Textauszug ▸
######

Die Selbstbeteiligung auf Kundenseite sollte entweder ganz ausbleiben oder aber mit einem Festpreis nicht zu hoch angesetzt sein, zum Beispiel bei 100 Euro. Eine prozentuale Selbstbeteiligung kann gerade bei hochpreisigen Testgeräten viel höher ausfallen. Sinnvoll sind auch verschiedene Versicherungstarife, um die unterschiedlichen Hörgerätepreise von Basis bis Premium abzudecken.
Was die Schadensregulierung angeht, so läuft diese am praktischsten so ab: Der Hörakustiker meldet den Verlust an den Versicherer und legt die Rechnung für ein Ersatzgerät dazu. Auf Kundenseite steht der eventuell vereinbarte Eigenanteil, der an den Hörakustiker geht.
Gruppen- oder Einzelversicherung
Bei Versicherungen zum Probetragen von Hörgeräten handelt es sich um sogenannte Gruppenversicherungen, bei denen der Hörakustiker als Versicherungsnehmer auftritt. Innerhalb dieses Rahmenvertrags gilt der Kunde dann als versicherte Person. Ein Service, der für beide Seiten Vorteile hat und natürlich auch dann angeboten werden kann, wenn es um gekaufte Hörsysteme geht.

######

Aufgaben ▸
1) Erläutern Sie anhand des Textauszugs in ein bis drei Sätzen, weshalb eine Selbstbeteiligung besser als nicht zu hoher Festpreis statt prozentual angesetzt werden sollte.
2) Wer tritt laut Textauszug bei Versicherungen zum Probetragen von Hörgeräten als Versicherungsnehmer auf?
Für die Bearbeitung werden die Datensätze nicht benötigt.

Vorliegende Datensätze ▸
######

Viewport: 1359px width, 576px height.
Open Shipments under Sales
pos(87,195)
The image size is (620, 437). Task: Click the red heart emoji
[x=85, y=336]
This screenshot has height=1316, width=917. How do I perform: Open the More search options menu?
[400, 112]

######

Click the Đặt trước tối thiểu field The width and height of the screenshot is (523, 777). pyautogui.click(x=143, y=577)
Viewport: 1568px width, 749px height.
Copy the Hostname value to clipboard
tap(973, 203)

######

Lösungen ▸
1) Eine prozentuale Selbstbeteiligung kann gerade bei hochpreisigen Testgeräten viel höher ausfallen. Deshalb sollte die Selbstbeteiligung entweder ganz entfallen oder als nicht zu hoher Festpreis, zum Beispiel 100 Euro, festgelegt werden.

2) Der Hörakustiker.